The original TTN model was simple and pure but, like almost everything like that in human history, has been taken advantage of by a minority who use the network resources disproportionately to their own commercial gain, at the expense of the majority.

So in making comparisons, it would be interesting to come up with a workable model.

It has become evident that the majority of gateway deployments are primarily for the benefit of its owner (community or commercial) who need the coverage - and as they get some side benefit from the coverage of other gateways, are inclined towards sharing their gateway on a quid pro quo basis.

It is acknowledged that there are a few totally altruistic deployments from our happy band of benevolent fanatics and those who took the leap of faith by buying a relatively expensive gateway during the bootstrapping phase. However gateways are now relatively affordable in the context of benefit accrued, so there is now little excess capital cost donated to the community network.

In a similar vein, the backhaul costs are typically negligible, leveraging existing infrastructure. For those who need to use a mobile connection there are some considerations about the recurring costs of a data plan and the proportion of own & community traffic.

### [Dataset excerpt]
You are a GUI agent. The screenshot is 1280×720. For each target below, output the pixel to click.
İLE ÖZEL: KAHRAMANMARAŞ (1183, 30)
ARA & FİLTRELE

### [Exercise details]
From the text on community network gateways, copy word for word the passage starting with "It has become" and going on through "pro quo basis.".

### [Result of this exercise]
It has become evident that the majority of gateway deployments are primarily for the benefit of its owner (community or commercial) who need the coverage - and as they get some side benefit from the coverage of other gateways, are inclined towards sharing their gateway on a quid pro quo basis.